*HOW TO COMPLETE THIS TASK:* Write out the data exactly, please, and omit the pictures.
··· RAW DATA
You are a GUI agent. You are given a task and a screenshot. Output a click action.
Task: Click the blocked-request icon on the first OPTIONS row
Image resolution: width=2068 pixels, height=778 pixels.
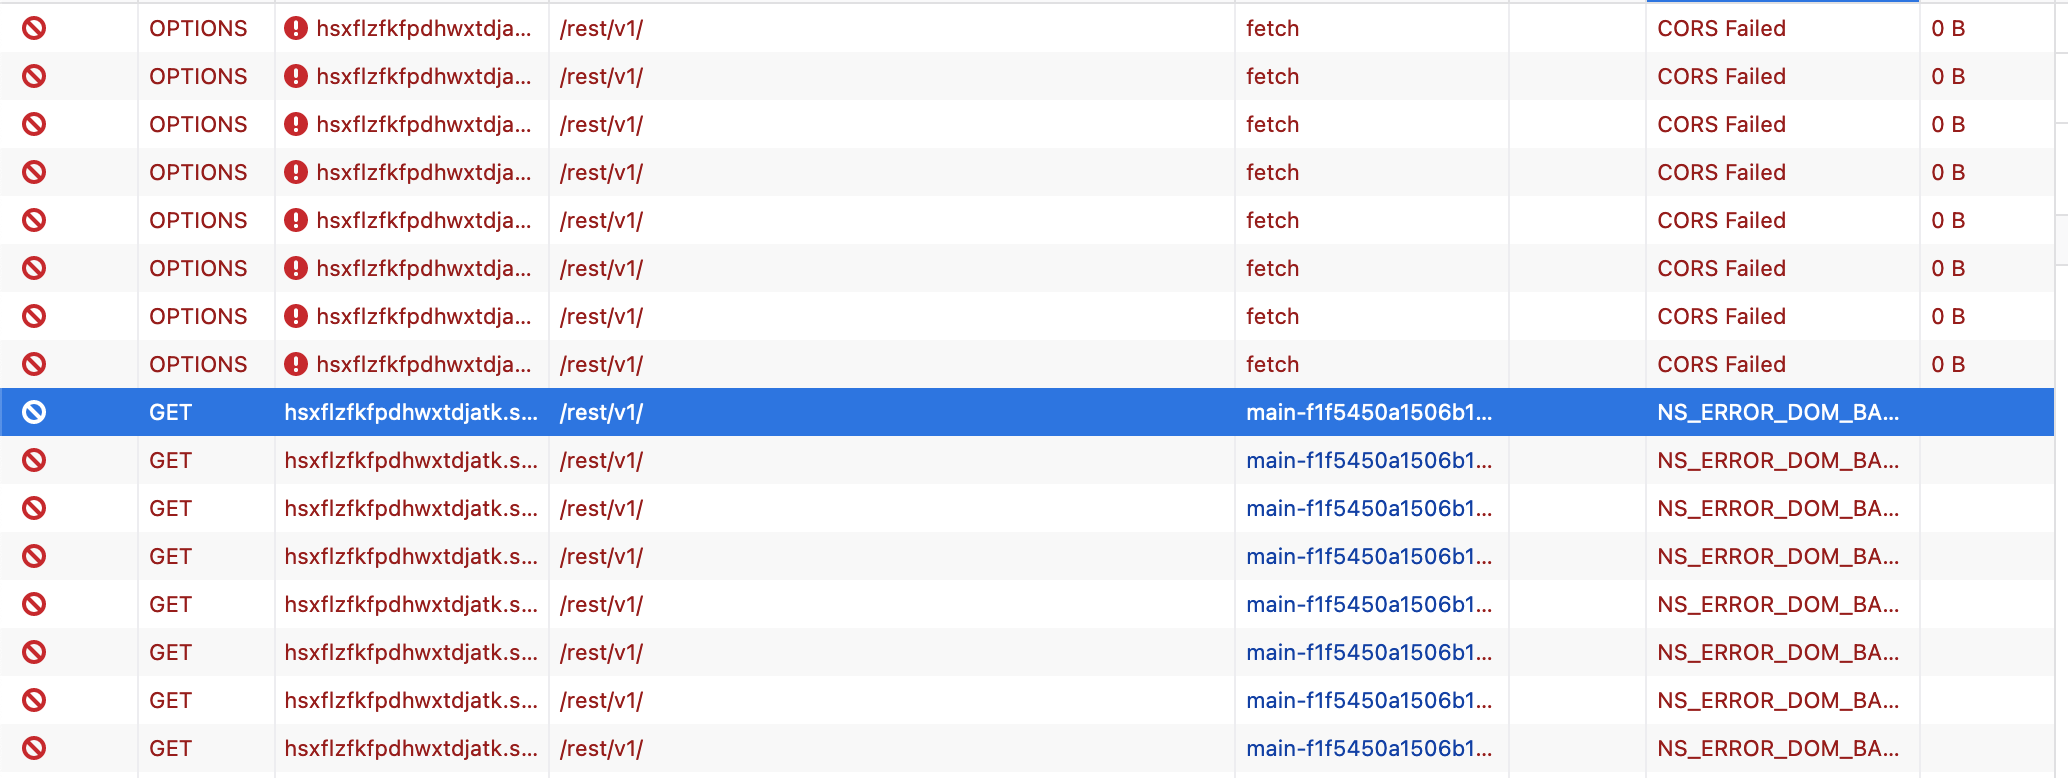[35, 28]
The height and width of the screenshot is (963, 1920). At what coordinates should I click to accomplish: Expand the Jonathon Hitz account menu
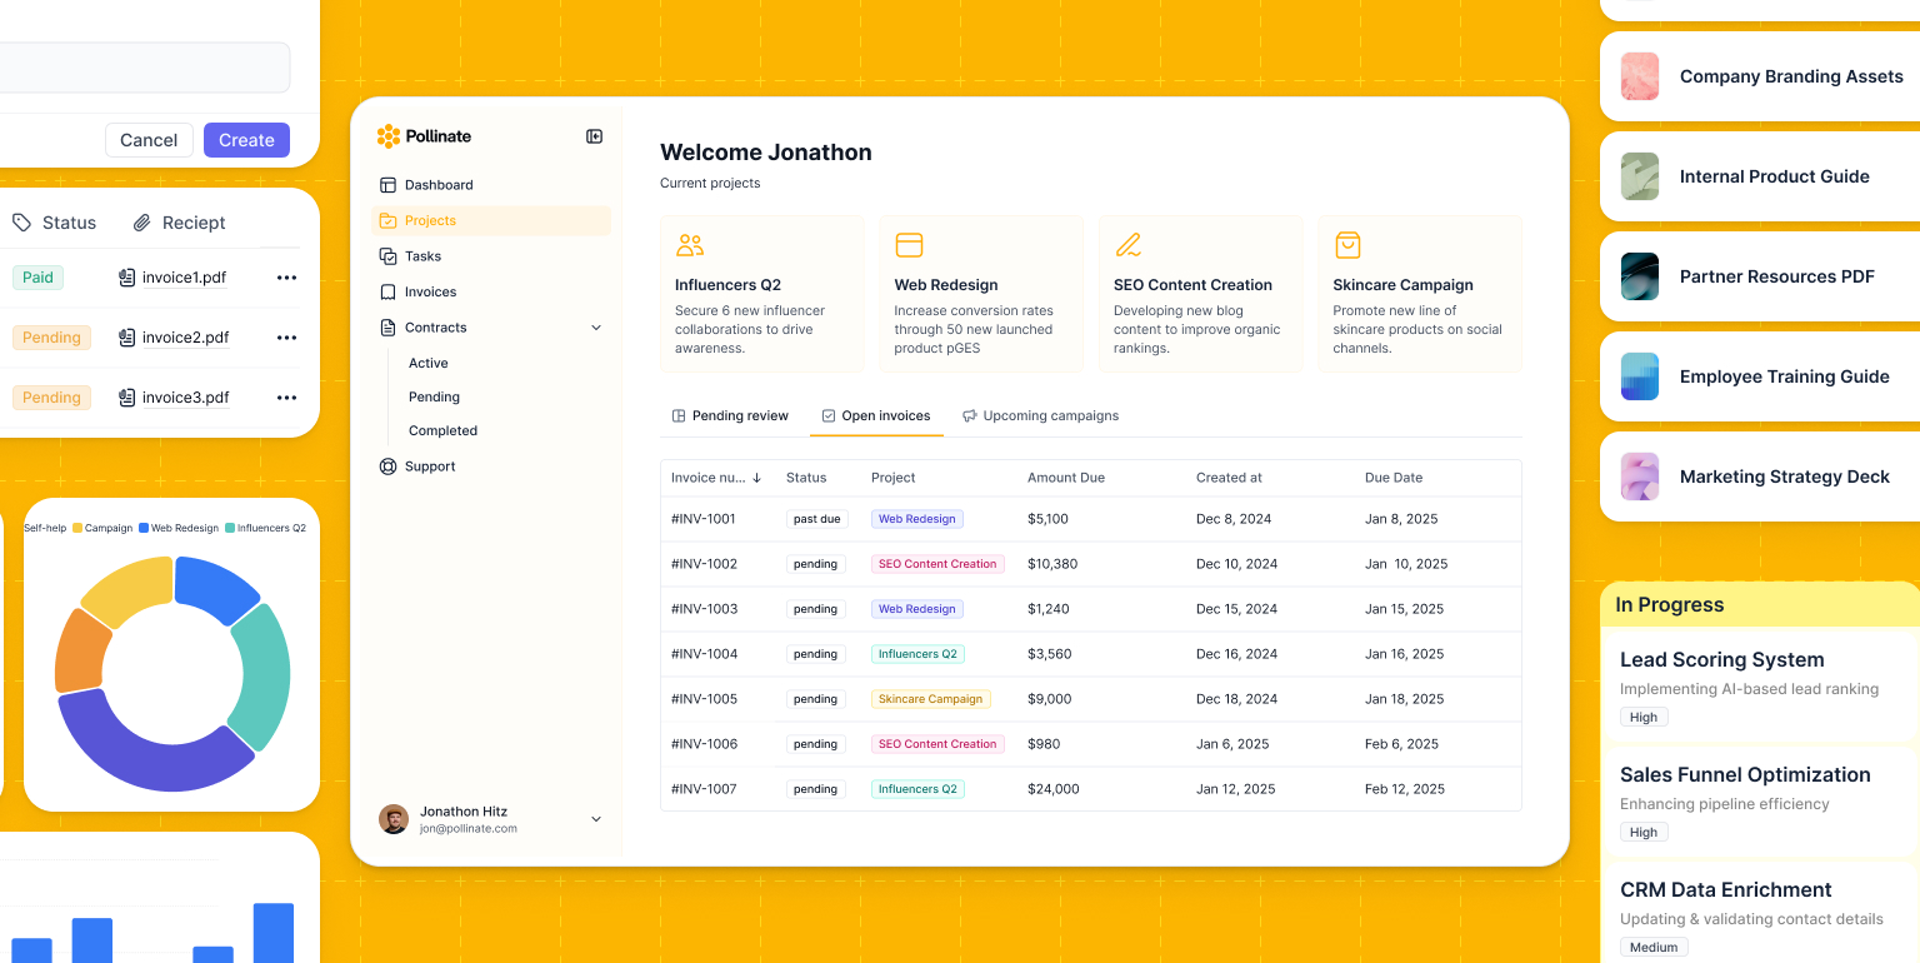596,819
······
*EXPECTED ANSWER:*
You are a GUI agent. You are given a task and a screenshot. Output a click action.
Task: Click the blocked-request icon on the first OPTIONS row
Image resolution: width=2068 pixels, height=778 pixels.
[35, 28]
The height and width of the screenshot is (963, 1920). At what coordinates should I click to accomplish: Expand the Jonathon Hitz account menu
596,819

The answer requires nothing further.